I'm 6'1" so 9 inch inseams hit just above my knee, which is how I wear my patterned shorts (seersucker, plaid, etc.) Khaki shorts I have it tailored to 8 inch inseams which shows the start of my thigh. Good thing I work out legs


----------



## Jovan (Mar 7, 2006)

9-11" for me. I'm 6'1. Regarding Andy's advice, I'm thinking of tapering my shorts a little bit since most of them look quite wide on my lanky figure.


----------



## WarrenB (Apr 15, 2009)

My go to for shorts are J. Crew 7" Essential Shorts. I am 5'8" and wear a 30" inseam. They hit about 2" above my knee. I do however wear shorts around the 5-6" range often (Patagonia baggies, Columbia Half-Moons). Some of my more colorful and GTH shorts approach 9", they are hard to find in shorter inseams. I prefer the look of the 6-7", but all look fine to me, just depends on what I'm wearing and where I am wearing it. I'm from Kentucky.


----------



## 4dgt90 (Dec 2, 2009)

5-6". I'm 5'8" in Texas.


----------



## David J. Cooper (Apr 26, 2010)

I'm almost 6'5" but my inseam length is only 32 so I wear my shorts a little shorter then some, about 7". Of course when I wear Jorts I go for the nuthugger look.

The tattoo culture seems to be strong in the NBA and other then Deshawn Stevenson's Abe Lincoln neck tattoo, it's OK with me. The only one suffering from tattoo problems in sports seems to be Jim Tressel.


----------



## brozek (Sep 24, 2006)

I wasn't necessarily _seeking out_ photos to illustrate short inseams on a tall guy, but I was showing my daughter pictures of last summer's camping trip to Maine, and I thought of this thread (the first picture is even taken just outside the flagship store in Freeport). I'm 6'2" and these are Patagonia stand-up shorts with a 5" inseam. Like I mentioned earlier in the thread, I donated all of my shorts that weren't 5" stand-ups at the end of last summer, and after seeing the pictures again, I'm still glad I did.


----------



## 4dgt90 (Dec 2, 2009)

brozek said:


> I wasn't necessarily _seeking out_ photos to illustrate short inseams on a tall guy, but I was showing my daughter pictures of last summer's camping trip to Maine, and I thought of this thread (the first picture is even taken just outside the flagship store in Freeport). I'm 6'2" and these are Patagonia stand-up shorts with a 5" inseam. Like I mentioned earlier in the thread, I donated all of my shorts that weren't 5" stand-ups at the end of last summer, and after seeing the pictures again, I'm still glad I did.

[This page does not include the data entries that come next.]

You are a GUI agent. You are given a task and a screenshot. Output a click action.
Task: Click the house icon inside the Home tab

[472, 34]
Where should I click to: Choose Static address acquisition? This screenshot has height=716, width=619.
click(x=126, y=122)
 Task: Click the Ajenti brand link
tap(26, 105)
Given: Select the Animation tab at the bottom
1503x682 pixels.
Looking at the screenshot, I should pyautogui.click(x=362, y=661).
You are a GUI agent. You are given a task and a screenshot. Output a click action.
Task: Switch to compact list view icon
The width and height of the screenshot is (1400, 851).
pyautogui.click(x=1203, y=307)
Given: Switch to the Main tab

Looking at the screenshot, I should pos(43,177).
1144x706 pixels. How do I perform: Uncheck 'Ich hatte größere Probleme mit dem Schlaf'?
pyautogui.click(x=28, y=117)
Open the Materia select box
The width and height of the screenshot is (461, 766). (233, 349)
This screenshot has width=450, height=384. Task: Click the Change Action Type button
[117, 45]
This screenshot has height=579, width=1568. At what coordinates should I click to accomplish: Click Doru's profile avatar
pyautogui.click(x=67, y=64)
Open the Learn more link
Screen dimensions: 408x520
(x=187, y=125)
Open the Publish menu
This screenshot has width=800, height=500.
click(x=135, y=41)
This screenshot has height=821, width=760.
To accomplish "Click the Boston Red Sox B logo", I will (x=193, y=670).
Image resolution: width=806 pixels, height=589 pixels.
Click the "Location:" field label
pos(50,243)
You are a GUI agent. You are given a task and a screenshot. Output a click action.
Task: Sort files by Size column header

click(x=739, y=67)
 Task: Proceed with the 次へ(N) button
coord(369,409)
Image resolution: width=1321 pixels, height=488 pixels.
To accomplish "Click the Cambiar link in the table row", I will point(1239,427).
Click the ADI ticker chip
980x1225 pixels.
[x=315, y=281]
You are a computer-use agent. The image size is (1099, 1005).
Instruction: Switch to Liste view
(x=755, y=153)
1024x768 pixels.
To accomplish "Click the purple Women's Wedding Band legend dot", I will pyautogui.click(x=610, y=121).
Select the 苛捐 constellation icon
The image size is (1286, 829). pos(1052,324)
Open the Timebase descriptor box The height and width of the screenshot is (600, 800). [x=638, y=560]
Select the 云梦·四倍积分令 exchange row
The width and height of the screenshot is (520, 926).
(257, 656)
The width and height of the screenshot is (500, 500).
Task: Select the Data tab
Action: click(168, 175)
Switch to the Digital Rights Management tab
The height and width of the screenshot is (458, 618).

+1 for standups, but why are you wearing a layered sweater with pretty much the shortest shorts you can buy??


----------



## brozek (Sep 24, 2006)

tdecast said:


> +1 for standups, but why are you wearing a layered sweater with pretty much the shortest shorts you can buy??


It was a_ very _medium-cold August in Maine last year.


----------



## leisureclass (Jan 31, 2011)

One of my best friends had a saying, few years back when we had the same summer job, that "man thighs were the final frontier." Basically the idea is, that all other skin has been so over exposed in our culture, male thighs are the only thing that are even slightly controversial anymore. I gotta say I still agree. I think of it most times I put shorts on, I like mine to end just above the knee, only causing minor controversy.


----------



## Charles Saturn (May 27, 2010)

^^^ In total agreement, seeing my man thighs makes me cringe.


----------



## rupertoooo (May 6, 2011)

6' 3" 175 thin athletic build. I definitely prefer a short at the knee or just above, usually a 9" inseam will do.


----------



## maximar (Jan 11, 2010)

Anything but this length.


----------



## bd79cc (Dec 20, 2006)

AlanC said:


> I generally think shorter shorts on men are invariably a bad idea.
> 
> I prefer 8-9", and live in the Midwest, although I'm from the South.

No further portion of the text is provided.